Winchburgh Academy is a secondary level school, in Winchburgh, West Lothian, Scotland.

The school is adjacent to B9080 road which is to the west of Winchburgh village centre.

==History==
Plans and funding for the school were first announced in July 2019. Planning approval for the construction of the school was given in January 2020 with the school due for completion in August 2022. The school was built under control of Hub South East, with Morrison Construction as the primary contractor. The academy is part of a wider £60 million academic campus that includes Winchburgh's two primary schools.

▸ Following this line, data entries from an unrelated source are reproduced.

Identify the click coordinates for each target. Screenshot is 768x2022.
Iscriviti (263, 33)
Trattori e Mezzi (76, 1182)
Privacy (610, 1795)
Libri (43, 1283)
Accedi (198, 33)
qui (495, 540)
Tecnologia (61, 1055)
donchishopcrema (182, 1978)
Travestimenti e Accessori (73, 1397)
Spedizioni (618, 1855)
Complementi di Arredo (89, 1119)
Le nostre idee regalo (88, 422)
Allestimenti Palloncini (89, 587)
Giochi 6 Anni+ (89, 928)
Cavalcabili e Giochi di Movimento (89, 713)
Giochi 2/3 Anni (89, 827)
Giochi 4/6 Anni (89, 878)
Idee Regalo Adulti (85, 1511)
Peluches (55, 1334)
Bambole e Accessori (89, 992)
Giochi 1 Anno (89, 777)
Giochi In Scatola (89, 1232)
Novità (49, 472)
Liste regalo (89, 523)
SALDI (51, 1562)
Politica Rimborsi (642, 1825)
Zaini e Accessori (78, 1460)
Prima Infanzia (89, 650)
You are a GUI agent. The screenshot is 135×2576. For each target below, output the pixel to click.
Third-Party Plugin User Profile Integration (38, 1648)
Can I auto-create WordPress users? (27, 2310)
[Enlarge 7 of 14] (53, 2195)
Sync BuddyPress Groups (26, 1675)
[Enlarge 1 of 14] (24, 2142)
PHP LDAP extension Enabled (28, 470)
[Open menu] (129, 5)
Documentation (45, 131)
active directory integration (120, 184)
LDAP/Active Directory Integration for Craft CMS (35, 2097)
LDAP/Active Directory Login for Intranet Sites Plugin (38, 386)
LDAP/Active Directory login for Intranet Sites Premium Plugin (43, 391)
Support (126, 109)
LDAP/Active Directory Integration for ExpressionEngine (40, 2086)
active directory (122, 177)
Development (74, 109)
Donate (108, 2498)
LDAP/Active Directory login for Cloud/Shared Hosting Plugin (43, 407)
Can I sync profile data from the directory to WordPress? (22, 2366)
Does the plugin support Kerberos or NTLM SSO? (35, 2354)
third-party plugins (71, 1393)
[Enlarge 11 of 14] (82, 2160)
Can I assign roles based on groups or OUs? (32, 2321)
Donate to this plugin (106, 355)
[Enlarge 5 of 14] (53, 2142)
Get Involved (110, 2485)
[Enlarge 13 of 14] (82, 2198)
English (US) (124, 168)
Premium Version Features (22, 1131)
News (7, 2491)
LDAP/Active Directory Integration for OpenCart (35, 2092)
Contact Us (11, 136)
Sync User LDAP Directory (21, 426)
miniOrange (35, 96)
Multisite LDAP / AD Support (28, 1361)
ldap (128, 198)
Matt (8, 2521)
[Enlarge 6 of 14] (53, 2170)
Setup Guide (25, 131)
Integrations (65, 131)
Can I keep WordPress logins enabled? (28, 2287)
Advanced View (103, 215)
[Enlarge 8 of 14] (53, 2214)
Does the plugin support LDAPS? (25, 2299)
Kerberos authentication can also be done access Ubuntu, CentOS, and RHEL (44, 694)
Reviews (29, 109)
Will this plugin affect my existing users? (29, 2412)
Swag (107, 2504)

In July 2022, the construction of the academy buildings was completed on time. The first students attended in August 2022. The school was initially planned to allow 660 young persons to attend but has a design capacity to increase to accommodate 1,210 pupils. The first headteacher of the school is Jonny Mitchell, who joined the school after leaving Chryston High School in North Lanarkshire.

In 2025, the school closed temporarily for a few days due to issues with its water supply (the other nearby schools were also affected). In April 2025, pupils from the school won a Royal Community Impact Award.

==Facilities==
Students have access to a sports and wellbeing hub on campus.